Sunday, August 14, 2011

The Two Towers - J.R.R. Tolkien

The Two Towers
J.R.R. Tolkien
Grafton (An Imprint of HarperCollins)
Copyright: 1991
978-0261102361

The Amazon.com product description:
THE GREATEST FANTASY EPIC OF OUR TIME
The Fellowship was scattered. Some were bracing hopelessly for war against the ancient evil of Sauron. Some were contending with the treachery of the wizard Saruman. Only Frodo and Sam were left to take the accursed Ring of Power to be destroyed in Mordor?the dark Kingdom where Sauron was supreme. Their guide was Gollum, deceitful and lust-filled, slave to the corruption of the Ring.
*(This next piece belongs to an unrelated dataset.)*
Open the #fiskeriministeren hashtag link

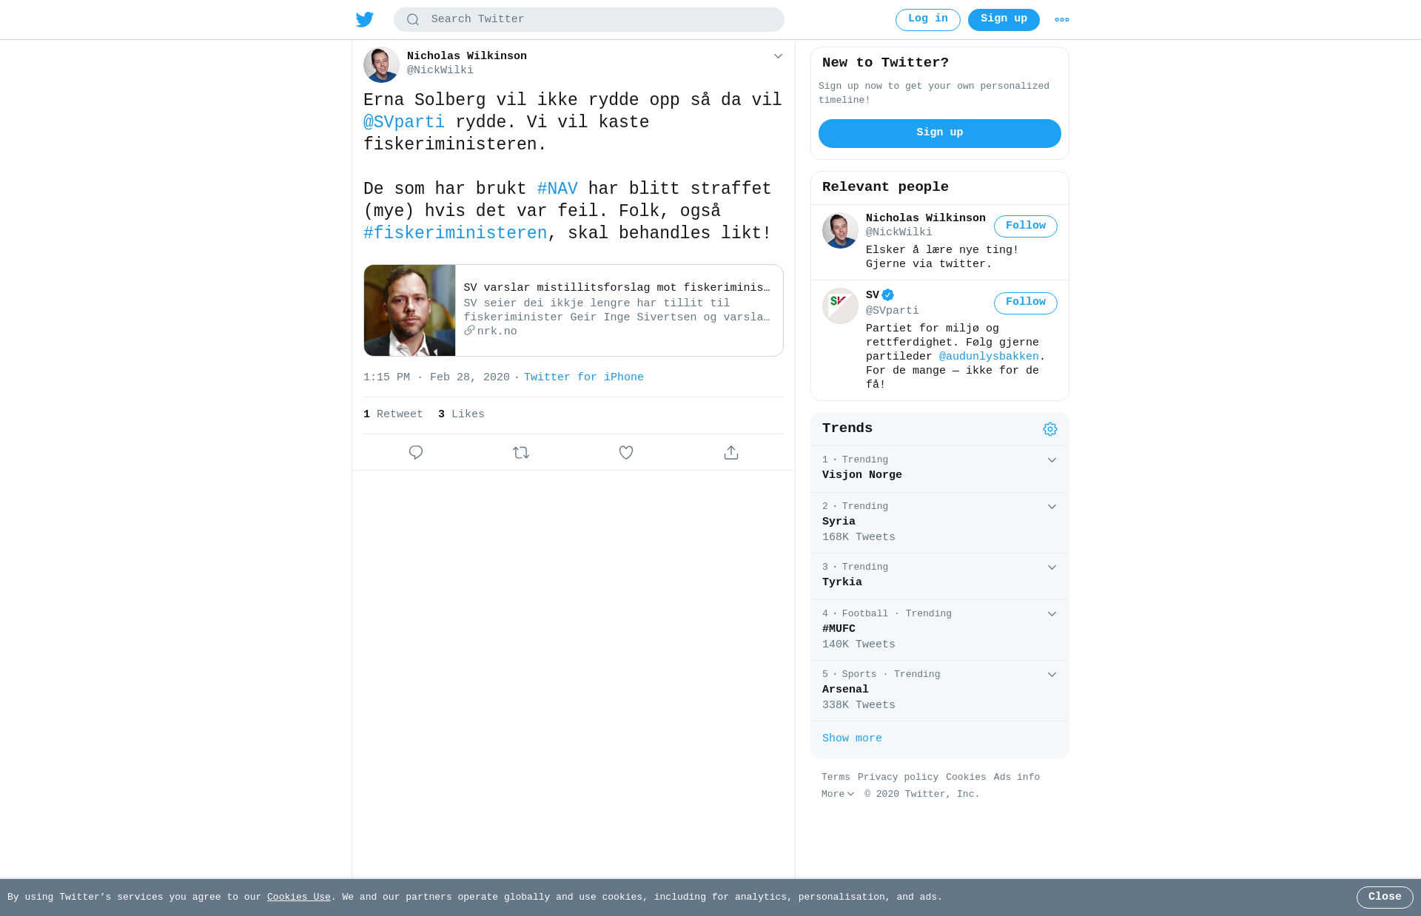(455, 233)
Thus continues the magnificent, bestselling tale of adventure begun in The Fellowship of the Ring, which reaches its soul-stirring climax in The Return of the King.
The Two Towers is the second part of my all-time favourite book: The Lord of the Rings. As I noted in my review of The Fellowship of the Ring, it's also a book I'm having a terrible time reviewing. I think I might just be too familiar with the story by now.
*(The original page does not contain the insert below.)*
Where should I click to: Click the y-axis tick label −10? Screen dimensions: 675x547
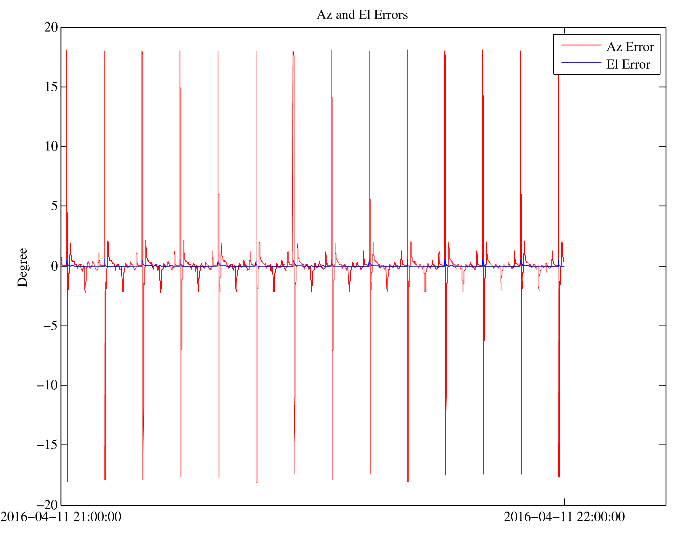47,385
Anyway, the story picks up where the first book ended, with the Company of the Ring scattering in several directions - with the narrator following on the footsteps of Aragorn as he followed Frodo's tracks. For this book, there are three separate groupings that are followed, for lack of a better term: The first one is that of Aragorn, Legolas and Gimli, the second is that of Merry and Pippin, while the third is Frodo and Sam.
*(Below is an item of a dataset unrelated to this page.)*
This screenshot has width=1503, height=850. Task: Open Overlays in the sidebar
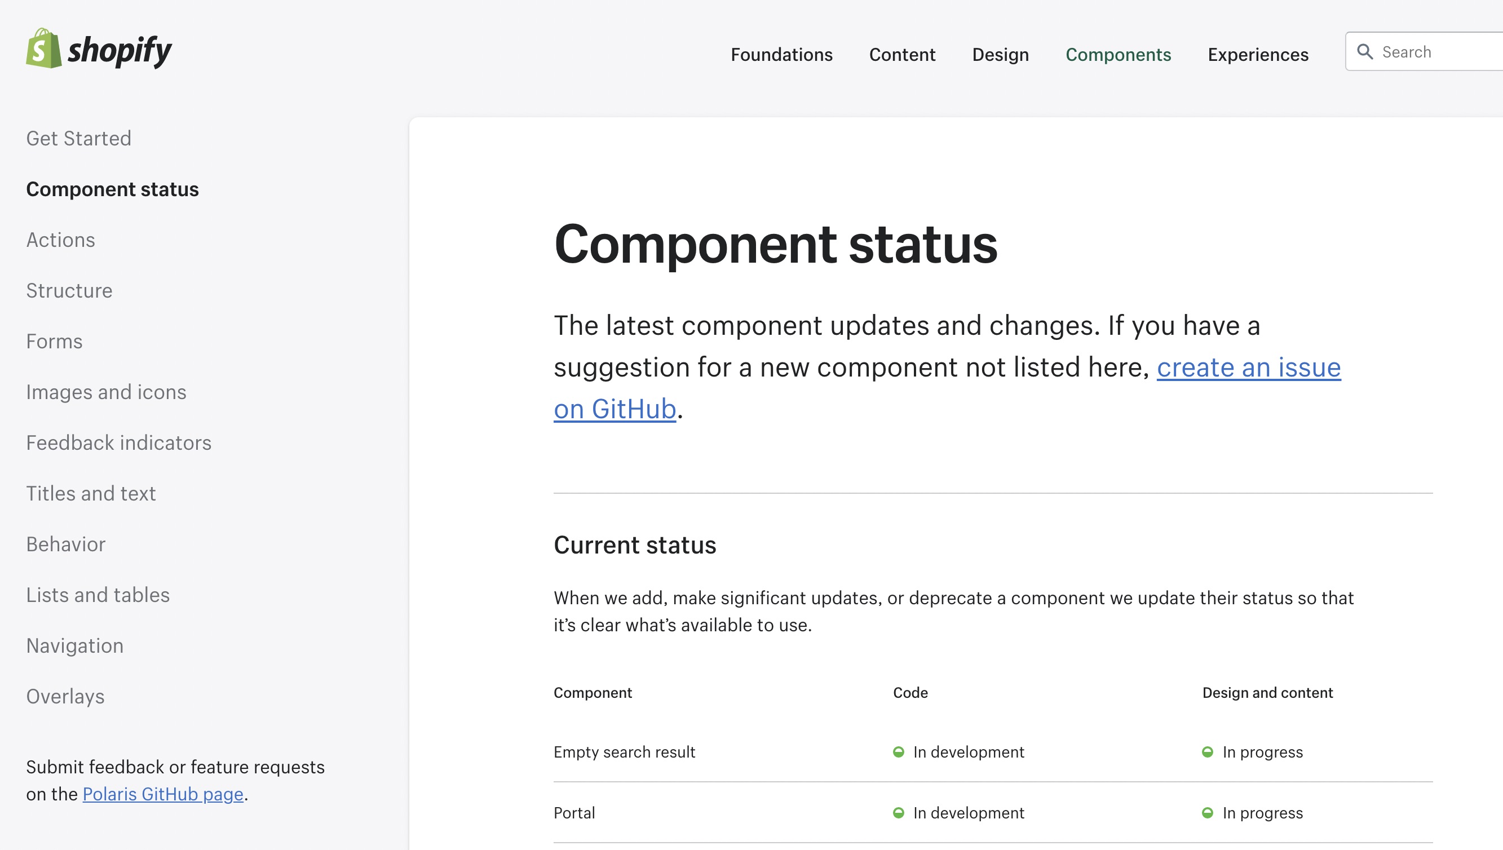tap(65, 696)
In many ways, although it might be said that the second half (referred to as a book) of The Two Towers, that focused on Frodo and Sam, is the most important, my favourite is the first book. There's just something about the tone of it that I like more. On the other hand, my two favourite descriptive passages are from the second half: firstly the description of the statue of the King at the Crossroads:
The brief glow fell upon a huge sitting figure, still and solemn as the great stone kings of Argonath.The years had gnawed it, and violent hands had maimed it. Its head was gone, and in its place was set in mockery a round rough-hewn stone, rudely painted by savage hands in the likeness of a grinning face with one large red eye in the midst of its forehead. Upon its knees and mighty chair, and all about the pedestal, were idle scrawls mixed with the foul symbols that the maggot-folk of Mordor used.
Suddenly. caught by the level beams, Frodo saw the old king's head: it had rolled away by the roadside. "Look Sam!" he cried, startled into speech. "Look! The king has got a crown again!"
The eyes were hollow and the carven beard was broken, but about the high stern forehead there was a coronal of silver and gold. A trailing plant with flowers like small white stars had bound itself across the brows as if in reverence for the fallen king, and in the crevasses of his stony hair yellow stonecrop gleamed.
"They cannot conquer forever!" said Frodo. And then suddenly the brief glimpse was gone. The Sun dipped and vanished, and as if at the shuttering of a lamp, black night fell. (The Two Towers. Journey To The Crossroads)
 The second quote is their first sight of the hosts of Mordor, led by the Witch-King. Both of them have such a punch to them. The first is just one of those things where as I read the words, I feel as though I can see what the two hobbits are. The second passage just ratchets up the tension so very effectively. I really wish the movies had used this passage just as it is described in the book. I like the air of silent menace that Tolkien has created here, much more so than the swooping Winged Beasts that Jackson used for the same passage. Unfortunately, this quote is almost too long to use in my review.

I've said it before, and I'll say it again: J.R.R. Tolkien really is a master at both storytelling and description. The Lord of the Rings as a whole is one of those books I don't think I'll ever get tired of re-reading.